+++ EXTRACTED TEXT +++

Two days ago, Dick Hardt of Sxip posted What is User-Centeric Identity on his Identity 2.0 blog. His key thoughts were these:

  • The user is in the middle of a data transaction. This does not mean the user has to approve every transaction, but that the data always flows through the user’s identity agent. This does have user control and consent advantages that others point out, but I think more importantly, it provides huge scale advantages as the Identity Provider does not have to have any prior knowledge of the Service Provider. The network of sites can build up ad-hoc, just like SMTP servers do today.
  • The user has a consistent user experience. That does not mean that all users have the same user experience, but that a specific user is using the same identity agent over and over for each identity transaction, similar to the interfaces we all see for saving and printing files regardless of the application. Currently each SP provides its own user interface which means the user is learning a new interface, sometime for onetime use (eg. site registration) By separating the identity component from the rest of the application, the user also has more certainty on who the SP is which helps resolve phishing.

He also pointed to the piece and vetted the same thoughts with the mailing list.

I posted a response. Several dozen other responses were also posted. The only response to my post came off-list, from Tom Maddox, in this post here. Sez Tom,

As so often, Doc's on the mark here. The details of almost all identity management proposals verge on the mysterious, but the intention behind all of them if they're serious about being user-centric should be to address the needs of all our "autonomous and independent" selves.

He excerpts a bit of my post. But I thought it would be best to surface the whole thing. So here ya go...

+++

- [WHAT TO WORK ON]
1. Repeat the passage from the post on user-centric identity, starting at "Two days ago, Dick" and ending at "servers do today.".
2. Name every person mentioned by name in the post on user-centric identity.
3. Extend the post on user-centric identity with new text that follows on from its final sentence.
The listing that comes after has nothing to do with the post on user-centric identity.

+++ GIVEN MATERIAL +++

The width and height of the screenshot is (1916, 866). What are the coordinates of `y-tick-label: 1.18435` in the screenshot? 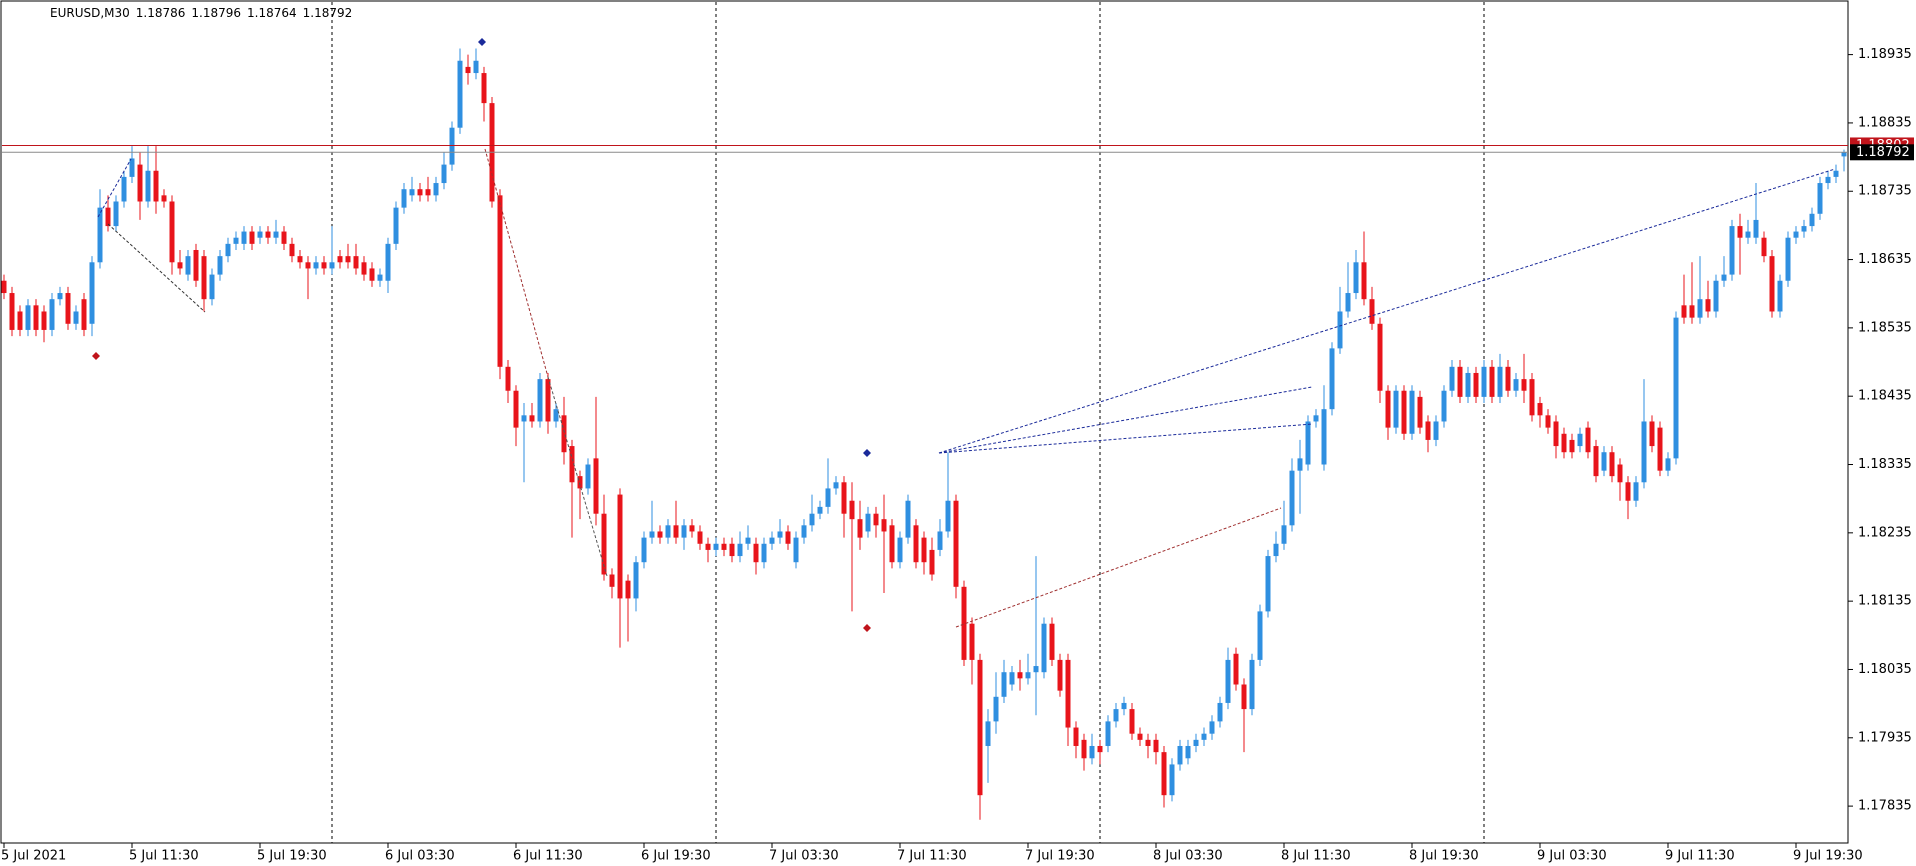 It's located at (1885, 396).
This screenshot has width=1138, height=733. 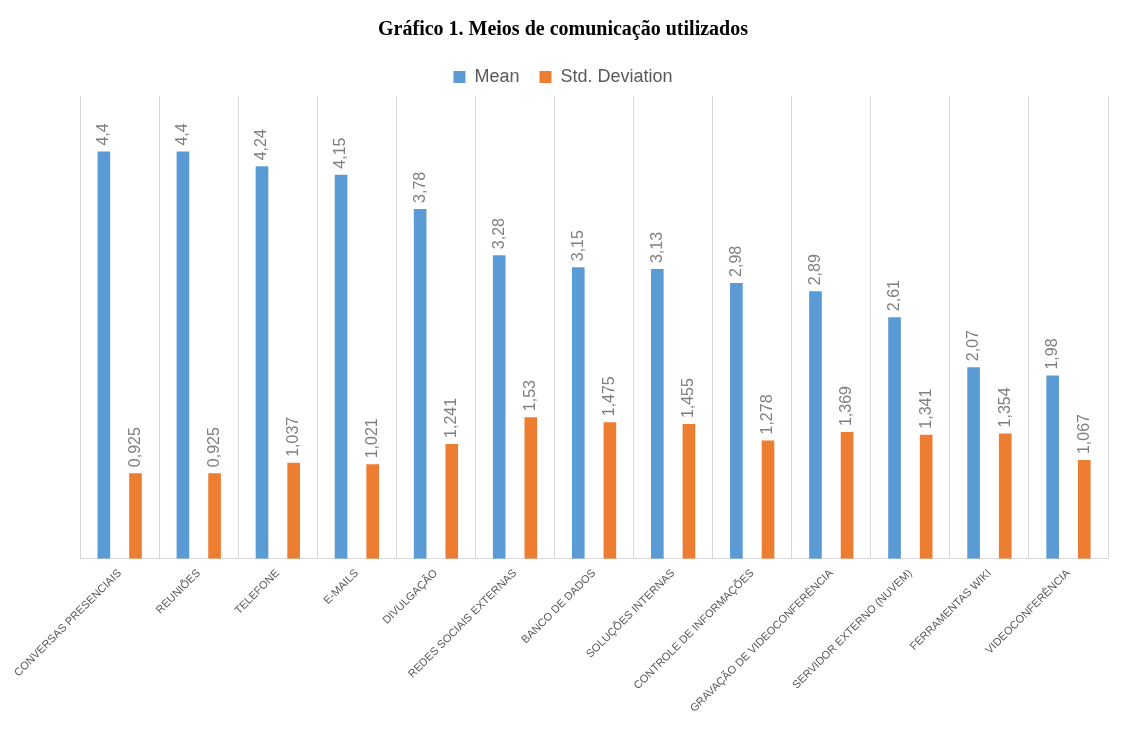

+++

- [EXERCISE RESULTS]
1.
Two days ago, Dick Hardt of Sxip posted What is User-Centeric Identity on his Identity 2.0 blog. His key thoughts were these:

  • The user is in the middle of a data transaction. This does not mean the user has to approve every transaction, but that the data always flows through the user’s identity agent. This does have user control and consent advantages that others point out, but I think more importantly, it provides huge scale advantages as the Identity Provider does not have to have any prior knowledge of the Service Provider. The network of sites can build up ad-hoc, just like SMTP servers do today.

2. Dick Hardt, Tom Maddox, Doc

3.
To me, and therefore (by ego-orginated projection) to every other non-technical person in the world, user-centric identity centers around the first person possessive pronoun: my.

It's my identity. It is not one conferred upon me by an organization outside myself. It is not a representation of me in a context other than my autonomous and independent self, operating in the larger world we call the marketplace. This is the identity we hope to more fully empower by our various projects.

Andre Durand originally described this as Tier 1 (T1) Assumed (Personal) / Agent Only (device/program)

Specifically,

T1 identities are both timeless & unconditional. They are your true personal digital identity and are owned and controlled entirely by you, for your sole benefit. T1 identities exist for people as well as for devices & programs, with the exception that a device or program T1 operates in AGENT mode only, meaning, it is controlled entirely by another Personal T1.

Tier 2 is Assigned (Corporate): one given to you by some silo. Every card in our wallets, other than our business cards, are these.

Tier 3 is Abstracted (Marketing) and applies to those conditions where some company knows, say, your name and address, but nothing besides that, which doesn't stop them from spamming you with junk mail.

Some visuals.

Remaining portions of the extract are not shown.